» Exercise materials
============
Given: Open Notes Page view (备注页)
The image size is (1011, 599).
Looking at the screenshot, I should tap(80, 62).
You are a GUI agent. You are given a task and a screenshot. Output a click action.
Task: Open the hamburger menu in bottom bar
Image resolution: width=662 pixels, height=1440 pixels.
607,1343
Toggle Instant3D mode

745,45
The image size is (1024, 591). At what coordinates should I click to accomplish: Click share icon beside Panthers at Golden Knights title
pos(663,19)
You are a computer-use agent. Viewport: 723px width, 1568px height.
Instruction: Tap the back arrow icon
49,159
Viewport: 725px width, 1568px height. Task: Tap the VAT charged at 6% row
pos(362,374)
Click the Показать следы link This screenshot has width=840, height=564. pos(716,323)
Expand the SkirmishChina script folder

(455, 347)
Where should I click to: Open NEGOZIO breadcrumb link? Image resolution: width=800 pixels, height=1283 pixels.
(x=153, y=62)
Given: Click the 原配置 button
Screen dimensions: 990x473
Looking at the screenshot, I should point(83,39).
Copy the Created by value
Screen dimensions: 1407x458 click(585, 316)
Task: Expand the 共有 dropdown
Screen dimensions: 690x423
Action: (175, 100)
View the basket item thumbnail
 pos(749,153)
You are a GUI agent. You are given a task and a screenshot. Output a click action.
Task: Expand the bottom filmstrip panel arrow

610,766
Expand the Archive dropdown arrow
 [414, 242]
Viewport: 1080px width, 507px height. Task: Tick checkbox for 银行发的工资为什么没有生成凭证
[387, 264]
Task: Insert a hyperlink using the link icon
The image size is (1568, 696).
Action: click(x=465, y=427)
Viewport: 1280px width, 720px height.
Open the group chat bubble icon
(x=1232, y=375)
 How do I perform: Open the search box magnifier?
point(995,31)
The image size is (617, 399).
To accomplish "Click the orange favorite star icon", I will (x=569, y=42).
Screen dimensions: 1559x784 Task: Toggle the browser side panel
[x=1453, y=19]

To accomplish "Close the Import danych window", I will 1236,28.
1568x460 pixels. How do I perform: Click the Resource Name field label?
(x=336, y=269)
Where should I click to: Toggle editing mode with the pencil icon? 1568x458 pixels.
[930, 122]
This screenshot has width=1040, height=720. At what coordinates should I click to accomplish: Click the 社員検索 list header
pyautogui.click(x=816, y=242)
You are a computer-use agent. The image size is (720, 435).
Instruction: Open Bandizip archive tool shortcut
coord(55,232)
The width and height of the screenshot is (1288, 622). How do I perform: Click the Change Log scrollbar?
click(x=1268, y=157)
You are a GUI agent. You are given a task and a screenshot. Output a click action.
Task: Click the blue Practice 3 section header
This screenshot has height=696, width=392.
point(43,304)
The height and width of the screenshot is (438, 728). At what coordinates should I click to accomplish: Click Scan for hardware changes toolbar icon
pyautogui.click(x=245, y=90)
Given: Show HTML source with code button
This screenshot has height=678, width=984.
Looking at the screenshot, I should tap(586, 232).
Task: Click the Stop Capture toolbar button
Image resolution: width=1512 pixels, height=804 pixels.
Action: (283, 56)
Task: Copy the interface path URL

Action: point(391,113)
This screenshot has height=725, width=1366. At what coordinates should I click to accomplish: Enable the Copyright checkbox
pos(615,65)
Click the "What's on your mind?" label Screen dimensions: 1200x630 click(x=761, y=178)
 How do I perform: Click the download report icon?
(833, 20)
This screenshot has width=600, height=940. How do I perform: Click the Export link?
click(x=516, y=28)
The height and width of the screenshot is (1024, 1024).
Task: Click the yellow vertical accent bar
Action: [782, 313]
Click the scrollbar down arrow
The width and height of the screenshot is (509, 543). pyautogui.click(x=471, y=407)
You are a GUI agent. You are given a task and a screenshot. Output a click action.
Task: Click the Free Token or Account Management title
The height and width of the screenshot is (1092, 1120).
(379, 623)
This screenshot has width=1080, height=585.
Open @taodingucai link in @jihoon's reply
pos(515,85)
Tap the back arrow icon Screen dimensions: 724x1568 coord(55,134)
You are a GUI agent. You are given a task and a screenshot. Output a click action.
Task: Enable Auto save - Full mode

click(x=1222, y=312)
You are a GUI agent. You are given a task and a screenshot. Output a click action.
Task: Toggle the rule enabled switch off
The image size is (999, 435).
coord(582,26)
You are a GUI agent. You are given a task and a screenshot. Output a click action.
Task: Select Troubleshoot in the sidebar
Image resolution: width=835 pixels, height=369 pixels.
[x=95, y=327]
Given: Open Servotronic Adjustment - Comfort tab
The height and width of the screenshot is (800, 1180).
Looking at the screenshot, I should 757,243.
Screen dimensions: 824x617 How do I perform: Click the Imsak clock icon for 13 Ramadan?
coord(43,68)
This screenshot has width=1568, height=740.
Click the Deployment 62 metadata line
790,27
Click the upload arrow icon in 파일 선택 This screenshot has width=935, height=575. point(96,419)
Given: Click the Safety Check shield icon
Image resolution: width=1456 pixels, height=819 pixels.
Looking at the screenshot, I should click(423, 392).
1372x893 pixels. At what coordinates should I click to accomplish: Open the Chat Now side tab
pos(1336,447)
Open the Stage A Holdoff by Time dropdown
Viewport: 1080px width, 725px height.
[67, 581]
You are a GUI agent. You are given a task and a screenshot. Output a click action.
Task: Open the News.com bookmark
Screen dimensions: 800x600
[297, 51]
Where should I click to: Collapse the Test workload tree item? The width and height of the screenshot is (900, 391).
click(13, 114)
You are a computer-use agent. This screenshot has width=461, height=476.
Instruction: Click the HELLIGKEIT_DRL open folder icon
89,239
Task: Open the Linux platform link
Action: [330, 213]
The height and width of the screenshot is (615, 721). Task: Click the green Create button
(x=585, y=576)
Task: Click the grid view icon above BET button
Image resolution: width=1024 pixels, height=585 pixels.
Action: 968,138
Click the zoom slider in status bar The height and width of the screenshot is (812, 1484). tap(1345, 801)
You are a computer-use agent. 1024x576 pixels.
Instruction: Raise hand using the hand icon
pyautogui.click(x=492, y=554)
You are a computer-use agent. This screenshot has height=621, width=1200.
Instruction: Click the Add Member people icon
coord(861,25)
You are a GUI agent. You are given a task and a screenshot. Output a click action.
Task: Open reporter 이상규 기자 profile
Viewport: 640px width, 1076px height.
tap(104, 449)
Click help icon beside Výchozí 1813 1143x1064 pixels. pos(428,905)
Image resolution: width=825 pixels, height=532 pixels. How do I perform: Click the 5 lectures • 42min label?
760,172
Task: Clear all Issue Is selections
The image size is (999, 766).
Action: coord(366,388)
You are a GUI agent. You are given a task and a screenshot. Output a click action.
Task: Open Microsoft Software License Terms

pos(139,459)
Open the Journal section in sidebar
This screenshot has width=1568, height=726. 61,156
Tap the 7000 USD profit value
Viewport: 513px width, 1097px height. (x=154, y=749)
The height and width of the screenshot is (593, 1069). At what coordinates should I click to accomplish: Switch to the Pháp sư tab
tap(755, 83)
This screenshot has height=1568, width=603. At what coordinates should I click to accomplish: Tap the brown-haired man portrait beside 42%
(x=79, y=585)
============
» Exercise instructions
Could you return all of the data exactly as written?

» Finished exercise
Given: Open Notes Page view (备注页)
The image size is (1011, 599).
Looking at the screenshot, I should tap(80, 62).
You are a GUI agent. You are given a task and a screenshot. Output a click action.
Task: Open the hamburger menu in bottom bar
Image resolution: width=662 pixels, height=1440 pixels.
607,1343
Toggle Instant3D mode

745,45
The image size is (1024, 591). At what coordinates should I click to accomplish: Click share icon beside Panthers at Golden Knights title
pos(663,19)
You are a computer-use agent. Viewport: 723px width, 1568px height.
Instruction: Tap the back arrow icon
49,159
Viewport: 725px width, 1568px height. Task: Tap the VAT charged at 6% row
pos(362,374)
Click the Показать следы link This screenshot has width=840, height=564. pos(716,323)
Expand the SkirmishChina script folder

(455, 347)
Where should I click to: Open NEGOZIO breadcrumb link? Image resolution: width=800 pixels, height=1283 pixels.
(x=153, y=62)
Given: Click the 原配置 button
Screen dimensions: 990x473
Looking at the screenshot, I should point(83,39).
Copy the Created by value
Screen dimensions: 1407x458 click(585, 316)
Task: Expand the 共有 dropdown
Screen dimensions: 690x423
Action: (175, 100)
View the basket item thumbnail
 pos(749,153)
You are a GUI agent. You are given a task and a screenshot. Output a click action.
Task: Expand the bottom filmstrip panel arrow

610,766
Expand the Archive dropdown arrow
 [414, 242]
Viewport: 1080px width, 507px height. Task: Tick checkbox for 银行发的工资为什么没有生成凭证
[387, 264]
Task: Insert a hyperlink using the link icon
The image size is (1568, 696).
Action: click(x=465, y=427)
Viewport: 1280px width, 720px height.
Open the group chat bubble icon
(x=1232, y=375)
 How do I perform: Open the search box magnifier?
point(995,31)
The image size is (617, 399).
To accomplish "Click the orange favorite star icon", I will (x=569, y=42).
Screen dimensions: 1559x784 Task: Toggle the browser side panel
[x=1453, y=19]

To accomplish "Close the Import danych window", I will 1236,28.
1568x460 pixels. How do I perform: Click the Resource Name field label?
(x=336, y=269)
Where should I click to: Toggle editing mode with the pencil icon? 1568x458 pixels.
[930, 122]
This screenshot has width=1040, height=720. At what coordinates should I click to accomplish: Click the 社員検索 list header
pyautogui.click(x=816, y=242)
You are a computer-use agent. The image size is (720, 435).
Instruction: Open Bandizip archive tool shortcut
coord(55,232)
The width and height of the screenshot is (1288, 622). How do I perform: Click the Change Log scrollbar?
click(x=1268, y=157)
You are a GUI agent. You are given a task and a screenshot. Output a click action.
Task: Click the blue Practice 3 section header
This screenshot has height=696, width=392.
point(43,304)
The height and width of the screenshot is (438, 728). At what coordinates should I click to accomplish: Click Scan for hardware changes toolbar icon
pyautogui.click(x=245, y=90)
Given: Show HTML source with code button
This screenshot has height=678, width=984.
Looking at the screenshot, I should tap(586, 232).
Task: Click the Stop Capture toolbar button
Image resolution: width=1512 pixels, height=804 pixels.
Action: (283, 56)
Task: Copy the interface path URL

Action: point(391,113)
This screenshot has height=725, width=1366. At what coordinates should I click to accomplish: Enable the Copyright checkbox
pos(615,65)
Click the "What's on your mind?" label Screen dimensions: 1200x630 click(x=761, y=178)
 How do I perform: Click the download report icon?
(833, 20)
This screenshot has width=600, height=940. How do I perform: Click the Export link?
click(x=516, y=28)
The height and width of the screenshot is (1024, 1024).
Task: Click the yellow vertical accent bar
Action: [782, 313]
Click the scrollbar down arrow
The width and height of the screenshot is (509, 543). pyautogui.click(x=471, y=407)
You are a GUI agent. You are given a task and a screenshot. Output a click action.
Task: Click the Free Token or Account Management title
The height and width of the screenshot is (1092, 1120).
(379, 623)
This screenshot has width=1080, height=585.
Open @taodingucai link in @jihoon's reply
pos(515,85)
Tap the back arrow icon Screen dimensions: 724x1568 coord(55,134)
You are a GUI agent. You are given a task and a screenshot. Output a click action.
Task: Enable Auto save - Full mode

click(x=1222, y=312)
You are a GUI agent. You are given a task and a screenshot. Output a click action.
Task: Toggle the rule enabled switch off
The image size is (999, 435).
coord(582,26)
You are a GUI agent. You are given a task and a screenshot. Output a click action.
Task: Select Troubleshoot in the sidebar
Image resolution: width=835 pixels, height=369 pixels.
[x=95, y=327]
Given: Open Servotronic Adjustment - Comfort tab
The height and width of the screenshot is (800, 1180).
Looking at the screenshot, I should 757,243.
Screen dimensions: 824x617 How do I perform: Click the Imsak clock icon for 13 Ramadan?
coord(43,68)
This screenshot has width=1568, height=740.
Click the Deployment 62 metadata line
790,27
Click the upload arrow icon in 파일 선택 This screenshot has width=935, height=575. point(96,419)
Given: Click the Safety Check shield icon
Image resolution: width=1456 pixels, height=819 pixels.
Looking at the screenshot, I should click(423, 392).
1372x893 pixels. At what coordinates should I click to accomplish: Open the Chat Now side tab
pos(1336,447)
Open the Stage A Holdoff by Time dropdown
Viewport: 1080px width, 725px height.
[67, 581]
You are a GUI agent. You are given a task and a screenshot. Output a click action.
Task: Open the News.com bookmark
Screen dimensions: 800x600
[297, 51]
Where should I click to: Collapse the Test workload tree item? The width and height of the screenshot is (900, 391).
click(13, 114)
You are a computer-use agent. This screenshot has width=461, height=476.
Instruction: Click the HELLIGKEIT_DRL open folder icon
89,239
Task: Open the Linux platform link
Action: [330, 213]
The height and width of the screenshot is (615, 721). Task: Click the green Create button
(x=585, y=576)
Task: Click the grid view icon above BET button
Image resolution: width=1024 pixels, height=585 pixels.
Action: 968,138
Click the zoom slider in status bar The height and width of the screenshot is (812, 1484). tap(1345, 801)
You are a computer-use agent. 1024x576 pixels.
Instruction: Raise hand using the hand icon
pyautogui.click(x=492, y=554)
You are a computer-use agent. This screenshot has height=621, width=1200.
Instruction: Click the Add Member people icon
coord(861,25)
You are a GUI agent. You are given a task and a screenshot. Output a click action.
Task: Open reporter 이상규 기자 profile
Viewport: 640px width, 1076px height.
tap(104, 449)
Click help icon beside Výchozí 1813 1143x1064 pixels. pos(428,905)
Image resolution: width=825 pixels, height=532 pixels. How do I perform: Click the 5 lectures • 42min label?
760,172
Task: Clear all Issue Is selections
The image size is (999, 766).
Action: coord(366,388)
You are a GUI agent. You are given a task and a screenshot. Output a click action.
Task: Open Microsoft Software License Terms

pos(139,459)
Open the Journal section in sidebar
This screenshot has width=1568, height=726. 61,156
Tap the 7000 USD profit value
Viewport: 513px width, 1097px height. (x=154, y=749)
The height and width of the screenshot is (593, 1069). At what coordinates should I click to accomplish: Switch to the Pháp sư tab
tap(755, 83)
This screenshot has height=1568, width=603. At what coordinates should I click to accomplish: Tap the brown-haired man portrait beside 42%
(x=79, y=585)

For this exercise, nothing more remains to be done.